Die Sklaverei in Amerika wird in Losurdos Buch verglichen mit der heutigen Zeitarbeit oder 1-Euro-Jobbern. Freiheit soll, so die kranke Logik, gerade dann nur möglich sein wenn das Individuum viele elementare Freiheiten wie das Recht auf Eigentum nicht hat. Wir erkennen auch den für Sozialisten typischen miesen Trick, Emotionalisierung als Logik zu verkaufen. Marktwirtschaft verspricht nicht, einfach per Gesetz ein Paradies auf Erden zu schaffen. Es ist das einzige System, dass zwischen freien Menschen funktionieren kann, die Waren oder Arbeitskraft gegen Geld tauschen wollen. Ein solches funktionierendes Tauschsystem anzubieten, ist der einzige Sinn und Zweck der liberalen Marktwirtschaft. Marktwirtschaft basiert auf Freiheit. Niemand kann rechtmäßig gezwungen werden, seine Arbeitskraft zu verkaufen. Die ausbeuterischen Tendenzen, die wir heutztage beobachten können, basieren einzig und allein auf staatlicher Planwirtschaft und Missachtung der grundlegendsten Marktregeln. Diese Eingriffe beginnen schon bei der Geldschöpfung. Gäbe es echtes Geld in einem wirklich freien marktwirtschaftlichen System, könne nahezu niemand, auch nicht durch äußere Umstände oder Lebensbedingungen, dazu gezwungen werden, eine Arbeitsstelle anzunehmen, die für ihn keinen oder zu wenig Nutzen birgt.

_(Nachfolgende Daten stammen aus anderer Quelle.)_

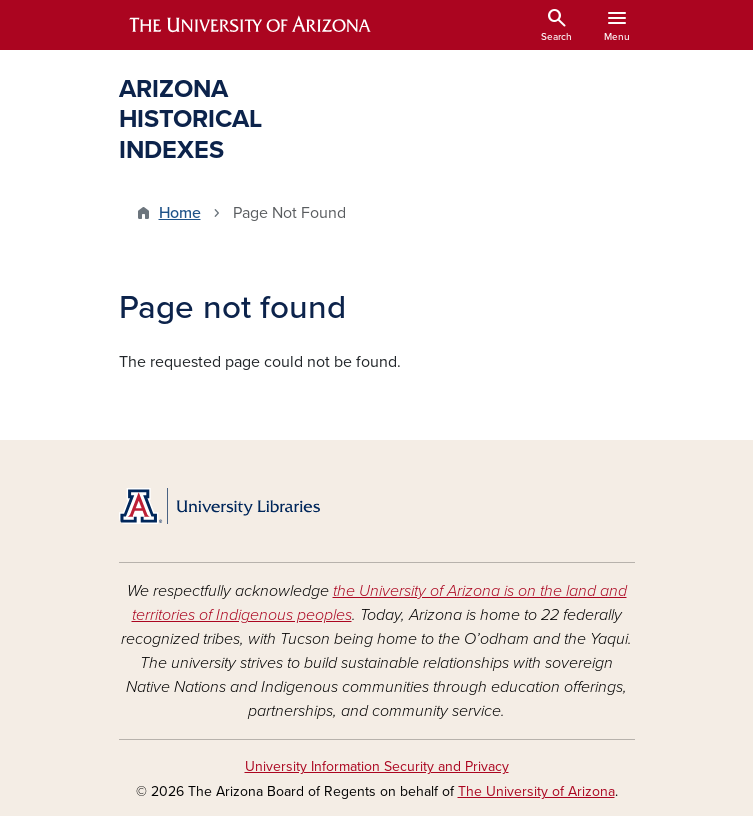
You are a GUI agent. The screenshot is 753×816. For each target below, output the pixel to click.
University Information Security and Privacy (377, 766)
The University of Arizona (536, 791)
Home (180, 213)
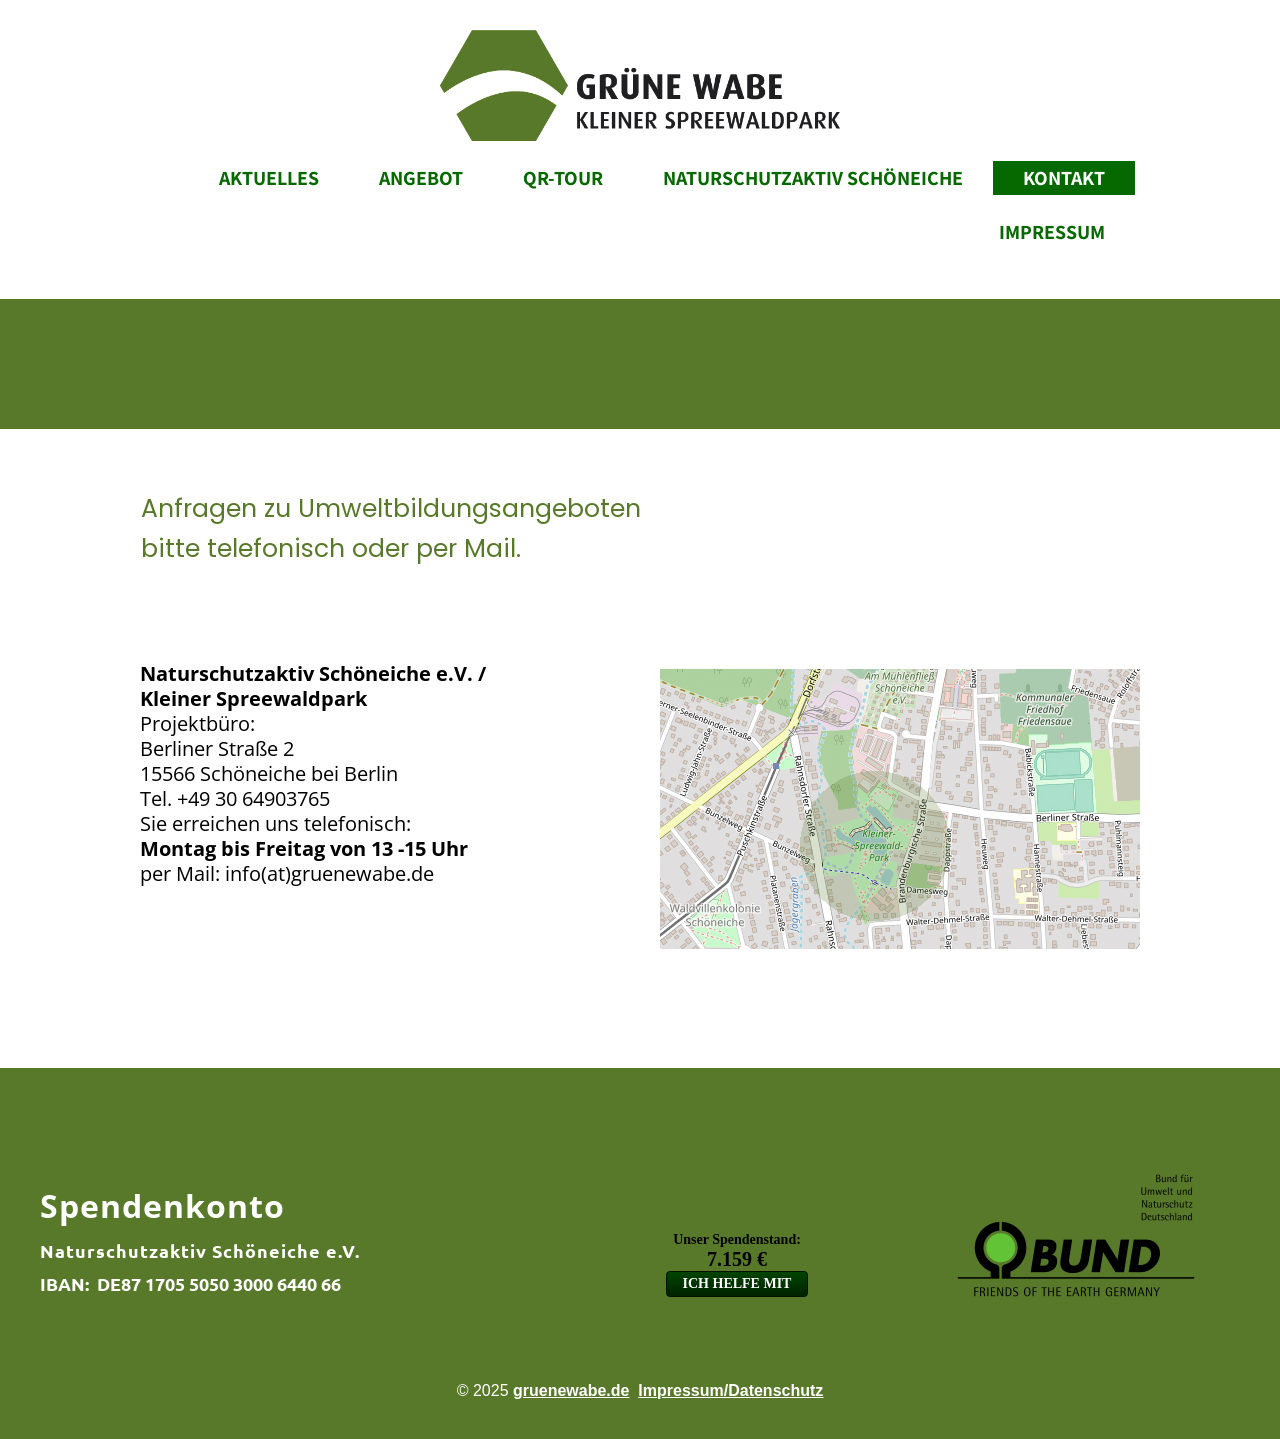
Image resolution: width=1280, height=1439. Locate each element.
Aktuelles (269, 178)
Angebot (421, 178)
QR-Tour (563, 178)
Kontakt (1064, 178)
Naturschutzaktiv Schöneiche (813, 178)
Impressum (1052, 232)
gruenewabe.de (571, 1390)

Freiheit ist das Recht eines jeden Menschen, sein Leben so weit wie möglich selbst zu bestimmen. Begrenzt wird dieses Recht durch den gleichen Anspruch der Mitmenschen. Wer am Monatsende nicht weiß, ob er noch genug Geld hat, sich und seine Familie zu ernähren, ist nicht frei. […] Es ist auch kein Zufall, dass der japanische Atomkonzern Tepco Leiharbeiter in die verstrahlten Reaktoren schickte.

Was für ein heuchlerischer Doppelstandard! Wie kann irgendjemand im Ernst die Praktiken von Tepco einer freien Marktwirtschaft anlasten? Haben sozialisische Diktaturen nicht genug Leute verheizt bei Tschernobyl und in anderen Staatsbetrieben? Eine Firma allein kann auch keine Leiharbeiter ohne ausreichende Sicherheitsmaßnahmen in verstrahlte Reaktoren schicken. Dafür braucht es Zwang – entweder psychologische Manipulation, Obrigkeitshörigkeit oder das staatliche Gewaltmonopol. Ohne diese Einflüsse könnte jeder Arbeiter jederzeit sagen, dass er nicht in einem verstrahlten Reaktor arbeiten wird und könnte einfach nach Hause gehen. Lafontaine möchte den Lesern einreden, nur ohne elementare Grundfreiheiten gäbe es Wärme und Sicherheit. Außerhalb der sozialistisch-kommunistischen Plantage herrsche nur grausame Konkurrenz und das Gesetz des Dschungels. Ein Markt funktioniert nur unter Menschen, die sich freiwillig auf Tauschaktionen einigen und sich nicht gegenseitig zu etwas zwingen. Beide suchen dabei natürlich den größten Vorteil für sich.